4. Specific Attack Surfaces Revealed by Polycule Documentation

Based on the documentation, the current incident and future potential risks mainly focus on the following points:

Private Key Export Interface: /wallet menu allows users to export private keys, indicating that the backend stores reversible key data. If there are SQL injections, unauthorized access points, or log leaks, attackers could directly invoke the export function, which aligns closely with the theft scenario.

URL Parsing Potentially Triggering SSRF: The bot encourages users to submit Polymarket links to fetch market data.
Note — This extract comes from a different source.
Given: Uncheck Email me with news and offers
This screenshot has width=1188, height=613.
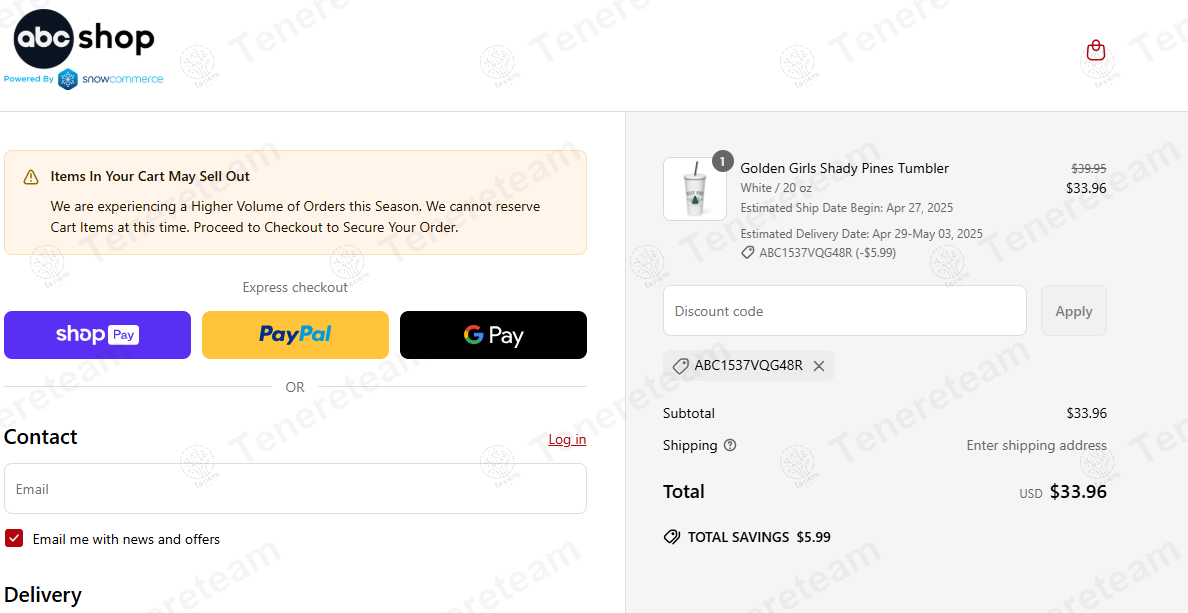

If input validation is insufficient, attackers could forge links pointing to internal networks or cloud metadata services, causing the backend to “fall into traps” and further steal credentials or configurations.

Copy Trading Monitoring Logic: Copy trading involves the bot following target wallets’ operations. If the event listening can be spoofed or lacks security filtering, followers could be led into malicious contracts, resulting in locked funds or direct theft.

Cross-Chain and Auto-Exchange Processes: Automatically swapping 2% of SOL for POL involves exchange rates, slippage, oracles, and execution permissions. If these parameters are not rigorously validated, hackers could amplify exchange losses during bridging or divert Gas budgets. Additionally, inadequate verification of deBridge receipts could lead to false deposits or double entries.

5. Reminders for Project Teams and Users

What project teams can do includes delivering a comprehensive and transparent technical review before service restoration; conducting specialized audits on key areas such as key storage, permission isolation, and input validation; re-evaluating server access controls and deployment processes; and introducing secondary confirmation or limit mechanisms for critical operations to reduce further damage.

End users should consider limiting the funds held in the bot, promptly withdrawing profits, and enabling Telegram’s two-factor authentication and independent device management for added security. Until the project team provides clear security commitments, it’s advisable to stay cautious and avoid adding more principal funds.

6. Epilogue

The Polycule incident reminds us once again: when trading experiences are compressed into a chat command, security measures must be upgraded in tandem. Telegram trading bots will remain a popular gateway for prediction markets and Meme coins in the short term, but this space will continue to be a hunting ground for attackers. We recommend project teams treat security as an integral part of product development and openly communicate progress to users; users should also stay vigilant and not treat chat shortcuts as risk-free asset managers.